Governors have come and gone, but the story has not changed. Slesarev had to fight his way into a meeting with current Moscow Region Governor Andrei Vorobyov at the House of Culture. In the auditorium, he was surrounded by police officers in plain clothes.

“When I stood up to ask a question, they made me sit down. They actually grabbed me by the pants and pulled me down, and everyone was laughing,” Slesarev recalls.

Governor Vorobyov noticed the strange man and asked to speak with him personally after the meeting. As Slesarev tells it now, the governor was so outraged that he promised to dismiss the head of the district the very next day. And he did, in fact, dismiss him. Only, at the next elections, Mikhail Lavrov, ex-head of the district, was elected chair of the Yegorevsk Board of Deputies, a position he occupies to this day.

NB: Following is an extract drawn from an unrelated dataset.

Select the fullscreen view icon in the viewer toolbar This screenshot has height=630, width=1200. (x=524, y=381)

“Vorobyov left, and the bathhouse we guys in the village had built for the gals burnt down. There was a criminal investigation, of course. But they didn’t catch anyone.”

“The Gas Has Come”
This time, it was the head of the Yegorevsk District and his deputies who were meeting with constituents. Slesarev did not know about the meeting, and so we arrive in the village of Yurtsovo a bit late: the event has ended. But we do find Nina Morsh, head of Yurtsovo Area, surrounded by female assistants, next to the Soviet war memorial. Slesarev knows everyone by sight, all the more so because Morsh was previously head of the Yurtsovo Rural Settlement. But late last year, all the municipalities were abolished when when the Yegorevsky District was redesignated as an urban district. The now-abolished Yurtsovo Rural Settlement included thirty-eight villages. Last year, only four of them had gas mains.

Morsh’s assistants immediately cut us off.

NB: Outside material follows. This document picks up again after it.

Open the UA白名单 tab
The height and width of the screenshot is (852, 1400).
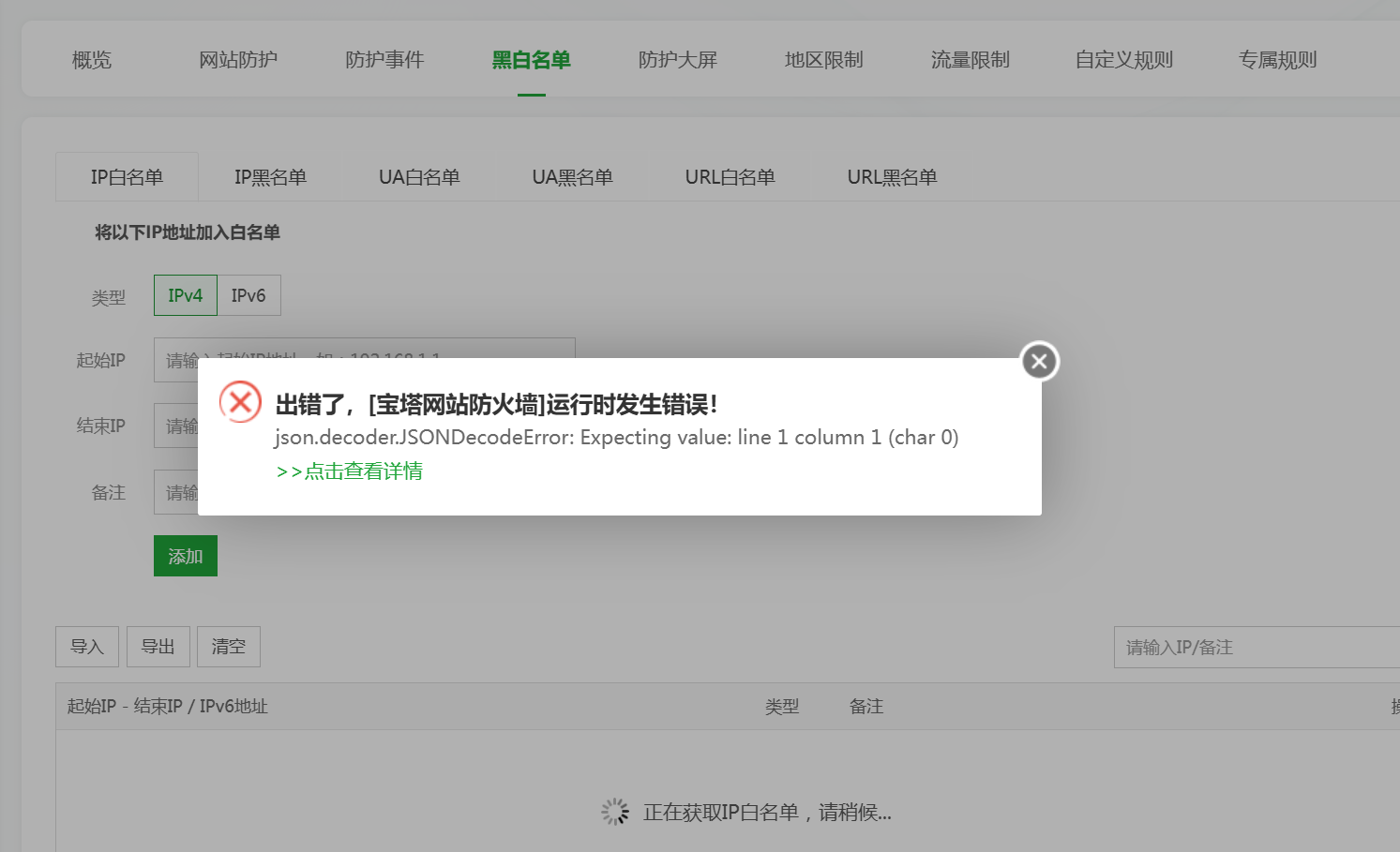tap(419, 176)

“You’re a little late. The head of the district was at the meeting, and he answered everyone’s questions. Residents who wanted to ask questions got definitive answers. You can ask them yourselves.”

Dressed in a suit with a rose on the chest, Morsh drags me along with her.

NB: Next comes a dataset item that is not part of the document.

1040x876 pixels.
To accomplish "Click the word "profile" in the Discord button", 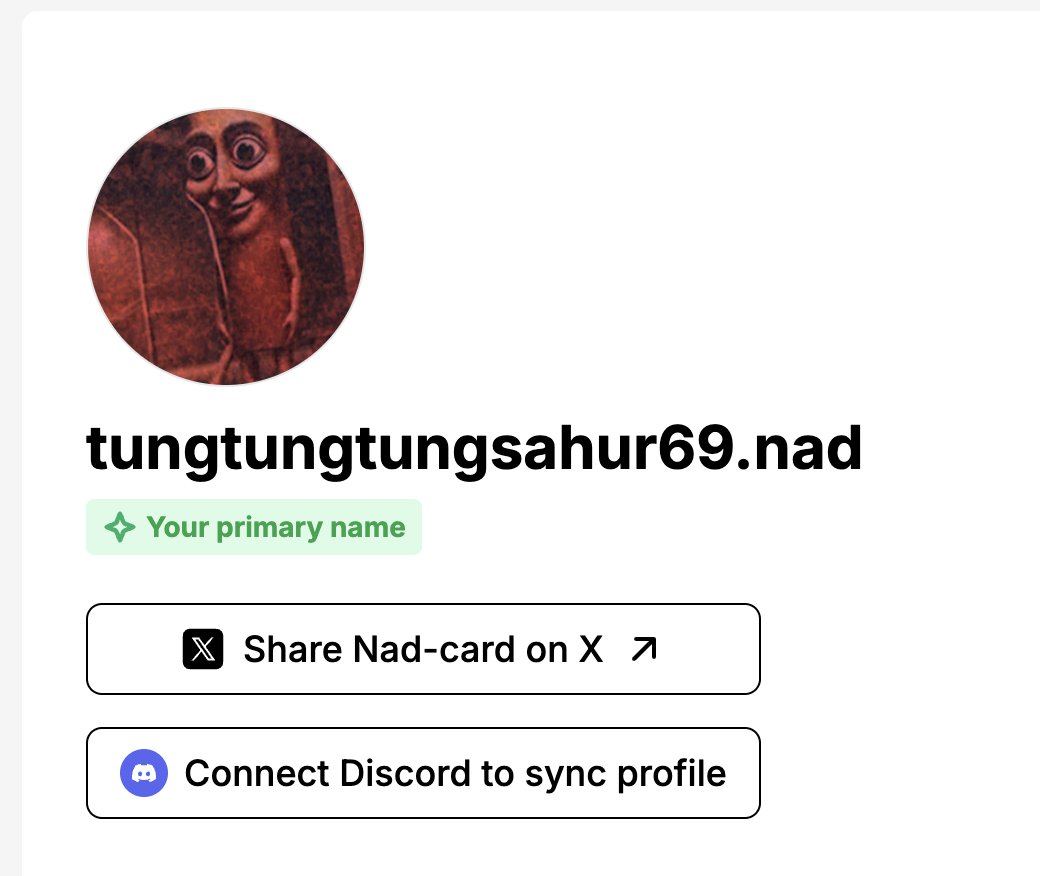I will [671, 775].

“Since 2005, a lot of work has been done on gasification,” she tells me, as if she were reading a report. “First, the central village of Yurtsovo and the main municipal institutions, then, in 2010, the entire residential sector.”

She speaks of natural gas affectionately.

“The gas has come,” she says.

The gas has come to Pochinki, Barsuki, Leonovo, and Polbino. And so it will arrive in Vladychino and Parykino, too, Morsh reassures me. The design plans and specifications are already being drafted.

“You cannot jump higher than the budget lets you,” says Morsh by way of explaining why gasification has taken so long. “This has been explained repeatedly to that man, who doesn’t even live in our area. Whatever emotions he may or may not be experiencing, the program has been well implemented. Just look at our governor.”

It is clear as day the village needs gas, but people have been living without it, getting by with cylinders. Some people even stoke wood stoves. Ninety-year-old Grandma Panya, another resident of Vladychino, signed the petition to Obama, but she is afraid of gas.

“That one woman of ours in Moscow, the one who left to be with her lover, was home alone once, but forget to turn off the gas. She died from carbon monoxide poisoning!”

If it had not been for Slesarev, no one would have the heard the voice of the people of Yegorevsk. But that is how his brain operates under his American skull. If the law says people are supposed to have gas piped into their homes, then that is the way it should be, even it means his having to fight hopelessly for it on his lonesome. Slesarev has lived his whole life this way.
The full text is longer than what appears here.